Exercise instructions
(A) Answer these from the Redis memory leak report below, one line each, labeled (i), (ii), (iii):
(i) Which Redis version is used to reproduce the failure?
(ii) What configuration does the report give for reproducing it?
(iii) How many bytes in use does the log message under "Detailed Symptom" show?
(B) Pick up the Redis memory leak report below where it stops, and carry on with its diagnosis.

Document text
■ ■ ■

[redis]github-417 Report

https://github.com/antirez/redis/pull/417

1. Symptom

Memory leak in the master server.

1.1 Severity

Severe. Mentioned in redis.io/topics/problems

1.2 Was there exception thrown?

Yes. There will be when memory is exhausted.

1.2.1 Were there multiple exceptions?

Yes.

1.3 Scope of the failure

Affect all clients.

2. How to reproduce this failure

2.0 Version

2.4.9

2.1 Configuration

Standard master-slave configuration.

2.2 Reproduction procedure

1. Start the cluster (master + slave)

2. Observe the master’s mem usage (this is the normal usage)

3. executes the following commands concurrently (i.e. from its own terminal).

term1 $ redis-cli -r 1000000 set foo bar

term2 $ redis-cli -n 15 -r 1000000 set foo bar

4. After the two sets: check master redis instance’s memory usage again

Observe the tremendous increase of mem usage.

In fact, even if you just execute

term2 $ redis-cli -n 15 -r 1000000 set foo bar”

You can still see the leak, but just not as dramatic. The trick is to specify a database ID > 10.

2.2.1 Timing order

Order doesn’t matter in fact.

2.2.2 Events order externally controllable?

Yes.

2.3 Can the logs tell how to reproduce the failure?

Yes.

DB = 15:

[4517] 06 Aug 17:34:04 - DB 15: 1 keys (0 volatile) in 4 slots HT.

2.4 How many machines needed?

1 (Master + slave + client)

3. Diagnosis procedure

3.1 Detailed Symptom (where you start)

Leak. Can be seen from the log msg:

[4517] 06 Aug 17:37:04 - 0 clients connected (1 slaves), 47479944 bytes in use

3.2 Backward inference

But the hard thing is to know the source of the leak. This is very hard. The key to trigger the bug is that DB id = 15, which is logged:

[4517] 06 Aug 17:34:04 - DB 15: 1 keys (0 volatile) in 4 slots HT.

But I doubt the user can truly pick this out of a large number of other msgs.

■ ■ ■

Collected material
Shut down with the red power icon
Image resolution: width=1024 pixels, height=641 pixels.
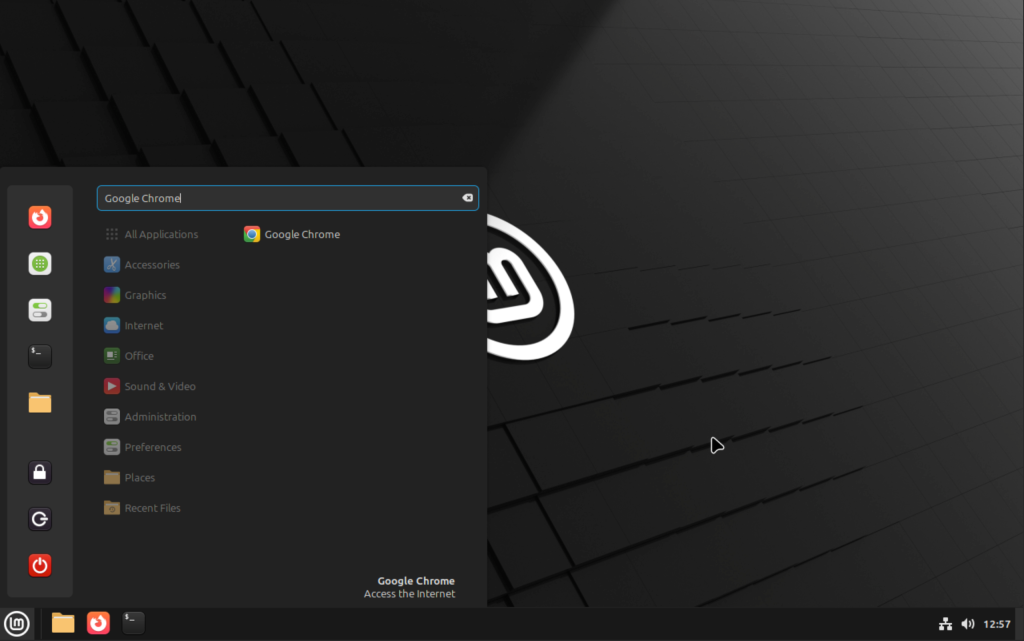pyautogui.click(x=39, y=565)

■ ■ ■

Numbered answers
(A)
(i) 2.4.9
(ii) Standard master-slave configuration.
(iii) 47479944 bytes.

(B)
replicationFeedSlaves() {

 while((ln = listNext(&li))) {

  redisClient *slave = ln->value;

  /* Don't feed slaves that are still waiting for BGSAVE to start */

  if (slave->replstate == REDIS_REPL_WAIT_BGSAVE_START) continue;

  switch(dictid) {

      ---> ‘dictid’ is database ID

  case 0: selectcmd = shared.select0; break;

  case 1: selectcmd = shared.select1; break;

  case 2: selectcmd = shared.select2; break;

  case 3: selectcmd = shared.select3; break;

  case 4: selectcmd = shared.select4; break;

  case 5: selectcmd = shared.select5; break;

  case 6: selectcmd = shared.select6; break;

  case 7: selectcmd = shared.select7; break;

  case 8: selectcmd = shared.select8; break;

  case 9: selectcmd = shared.select9; break;

  default:

    selectcmd = createObject(REDIS_STRING,

     sdscatprintf(sdsempty(),"select %d\r\n",dictid));

    ---> when database ID is greater than 9, it will create a new object to send to slave. But this object is never freed...

    selectcmd->refcount = 0;

    break;

  }

 }

}

This function is to prepare the request to be sent to the slave. The intention was that for each DB number, it needs a string object. Since ID 0~9 are commonly used, it creates them in advance. For DB IDs that are greater than 9, it will create on-demand. But it never freed this object after the creation.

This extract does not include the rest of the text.